Radio legend AC McCullough dies
Valley woke up with AC in the morning
A voice of the Valley has been silenced with the death of DJ A.C. McCullough.
McCullough, 76, was a presence for 52 years on local radio at WHOT-FM (101.1), owned by Cumulus Media. Generations woke up to his voice as the station’s longtime morning host, partnered since 1989 with co-host Kelly Stevens.
William E. Kelly Jr., vice president and market manager for Cumulus Media Youngstown, released a statement Saturday that said, “It is with deep sorrow we acknowledge the passing of our friend and colleague A.C. McCullough.
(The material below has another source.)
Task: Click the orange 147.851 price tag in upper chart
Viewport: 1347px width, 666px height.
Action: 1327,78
No matter where you went, if you mentioned HOT 101, people immediately ask about A.C.
“He was a great talent who loved Youngstown and Youngstown loved him back. The Valley has lost a friend and a legend.”
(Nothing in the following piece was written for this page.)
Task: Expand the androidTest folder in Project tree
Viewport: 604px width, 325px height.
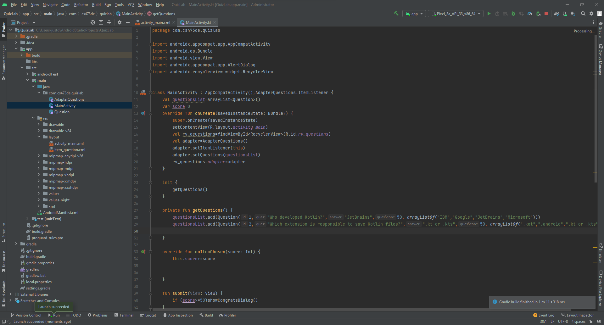Action: tap(28, 74)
Being a DJ always has been a somewhat nomadic job with many only staying in one area for a limited time. If their ratings were good, they moved on to a bigger market; if the ratings declined, they slid to a smaller one. That, coupled with changes industry-wide that have decreased the amount of local on-air talent employed by radio groups, made broadcasters like McCullough increasingly rare.
For the Youngstown East graduate, doing radio in his hometown was the perfect job.
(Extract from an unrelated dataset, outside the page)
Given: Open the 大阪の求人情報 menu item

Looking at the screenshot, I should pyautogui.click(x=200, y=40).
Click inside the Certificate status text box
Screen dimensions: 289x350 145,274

In a bio he penned on WHOT’s website, McCullough wrote, “HOT 101 was the only station that I listened to when I was growing up, so being able to work at your hometown station, and make a career of it has been a dream come true.”
The fact that he had that longevity at a Top 40 station makes it even more impressive.
John Batcho, who was both a rival and a colleague of McCullough’s during his 30 years on the radio at WYFM-FM (Y103) and other stations as Mr. Sports, said, “Top 40 is an ever-changing format. Think of all the style changes A.C. went through — disco, arena rock, new wave and MTV. You have to remain hip to your audience, and he stayed hip for 50 years. For him to continue to have that impact all the way to the end is a sign that A.C. was still hip to it all, and the kids still liked him.”
McCullough remained relevant by staying passionate about music. In that online bio, he wrote, “First and foremost I am a music freak … If there is one thing that bridges the gap between ages, races and religions, it is music, and I am proud to be a part of the team that brings the best music on the planet to your radio.”
Fred Woak, better known as Fast Freddie during his 43 years on local radio at WNIO-AM, WNCD-FM and currently WYFM, said McCullough had been off the air for the last month, but his death still was a shock.
“Right to the end, he still looked good, he looked like he was in top shape,” Woak said. “With that white goatee and big pierced earring, he didn’t look like some old guy huffing and puffing along.”
In business with plenty of shock jocks and DJs trying to be more outrageous and louder than the competition, McCullough succeeded by taking a different approach.
“He was just a cool, laid-back, mellow cat and it came across over the air,” Woak said. “I think people really picked up on that, just his whole demeanor … His voice was unique, very conversational, and him and Kelly had this natural give-and-take, not a lot of fake laughter, a really nice conversational connection.”
“Tangled Up in Blues” host Cornel Bogdan, who recently joined Cumulus but worked for decades for rival Clear Channel / I Heart Media, said, “A.C. was the godfather of Youngstown radio for over 50 years. Do you realize the changes in music that man was part of? Through it all, A.C. was always there. He’s left a legacy that will never be equaled. Start sculpting his statue now and ready a spot on the square at downtown Youngstown.”
Woak said, “You have to give him his props for what he accomplished. I don’t think anyone will ever do that again.”
Funeral arrangements have not been announced.